CommunityData:Dataverse: Difference between revisions

Revision as of 07:06, 30 December 2023

How should I use the CDSC dataverse?

Create an account; you'll likely use your institutional login for it
Ask to join the CDSC group
Create your replication package or dataset release
Upload and fill out metadata fields (minimally, include a README.txt file to explain how to use your data and code)
Release!

An open science workflow using dataverse

There are many ways to follow open science practices. One way to fit the CDSC dataverse into your open science workflow is as follows:

Step 1: Anonymous while under review

Some publications ask for an anonymized release of code and data. This is easy to do without breaking double-blind anonymity. Generate a code and data package that doesn't include information that will identify you, and then when uploading do not fill out metadata fields with authorship information and do not release (publish) your archive. Delete places where it autofills your name. Once your files are uploaded, under 'Edit Dataset', there's an option to 'Generate Private URL'. See details in the user guide. You'll see that this creates a blue box at the top of your archive which reads "Unpublished Dataset Private URL – Privately share this dataset before it is published:" -- that's the link to share with your reviewers (test this link with another browser to be sure that it doesn't reveal anything).

Step 2: Identified after acceptance

You might like to include a link to your dataverse in your paper; you might also want to add it to your accepted preprint before uploading the paper into arXiv.
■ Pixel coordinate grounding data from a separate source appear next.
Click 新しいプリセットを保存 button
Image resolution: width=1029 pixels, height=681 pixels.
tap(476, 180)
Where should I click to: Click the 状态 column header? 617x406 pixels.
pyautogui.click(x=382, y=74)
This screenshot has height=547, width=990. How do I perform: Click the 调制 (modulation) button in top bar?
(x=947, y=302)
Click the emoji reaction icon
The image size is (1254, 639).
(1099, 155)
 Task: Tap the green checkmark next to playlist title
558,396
Fill out as many metadata fields as you find useful (authors, description, subject, keywords), ask a colleague to take a look at your archive, and then release it.

Step 3: Updated after publication

After your paper is published and the DOI goes live, why not add this information into your archive so that others can find it (the 'Related Publication' metadata field)?
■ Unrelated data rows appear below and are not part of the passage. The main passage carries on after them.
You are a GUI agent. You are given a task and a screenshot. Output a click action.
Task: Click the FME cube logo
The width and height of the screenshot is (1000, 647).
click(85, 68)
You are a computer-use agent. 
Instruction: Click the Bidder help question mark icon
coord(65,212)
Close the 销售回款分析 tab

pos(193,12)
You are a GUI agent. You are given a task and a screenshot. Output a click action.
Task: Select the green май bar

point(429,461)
Potential questions and problems

Oh no, I made an error in my archive!

After an archive is released, you can make updates. But if you've realized that the previous version is sufficiently bad that you don't want it to be findable, the archive needs to be deleted or 'deaccessioned'.

What's this message about my data format and 'tabular ingest failed'?
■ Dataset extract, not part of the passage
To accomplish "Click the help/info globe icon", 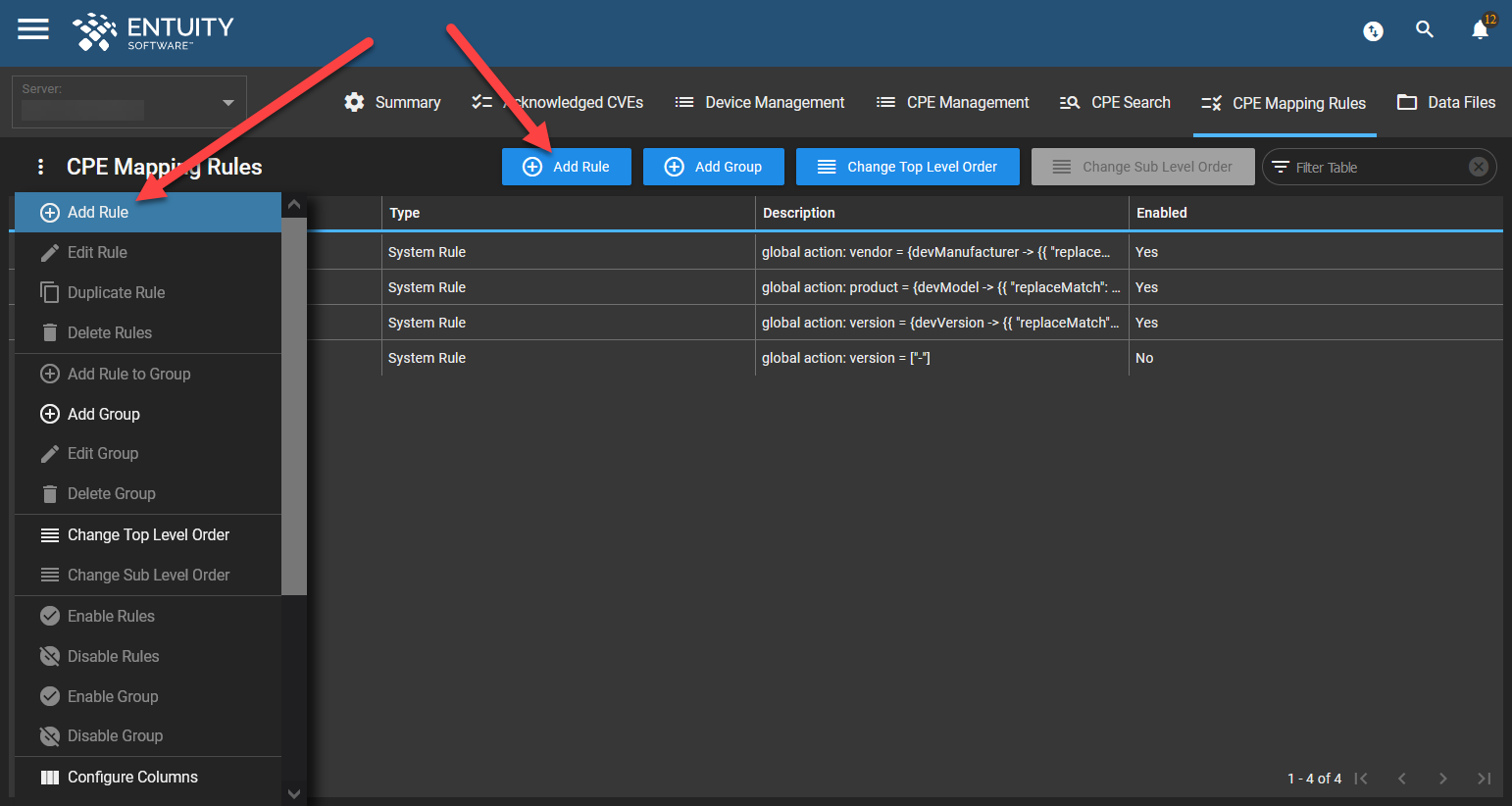I will (x=1373, y=30).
Dataverse wants to be able to present your data in tabular form for people to view live without downloading, and is having trouble parsing what you uploaded. You can reformat, or you can ignore this error.

My replication package has a main directory and subdirectories -- how do I represent this?

Dataverse assumes everything is in the root. If you have subdirectories, the way to make this work is to upload the files from those subdirectories and then specify the file path using the UI that only shows up after you do the upload.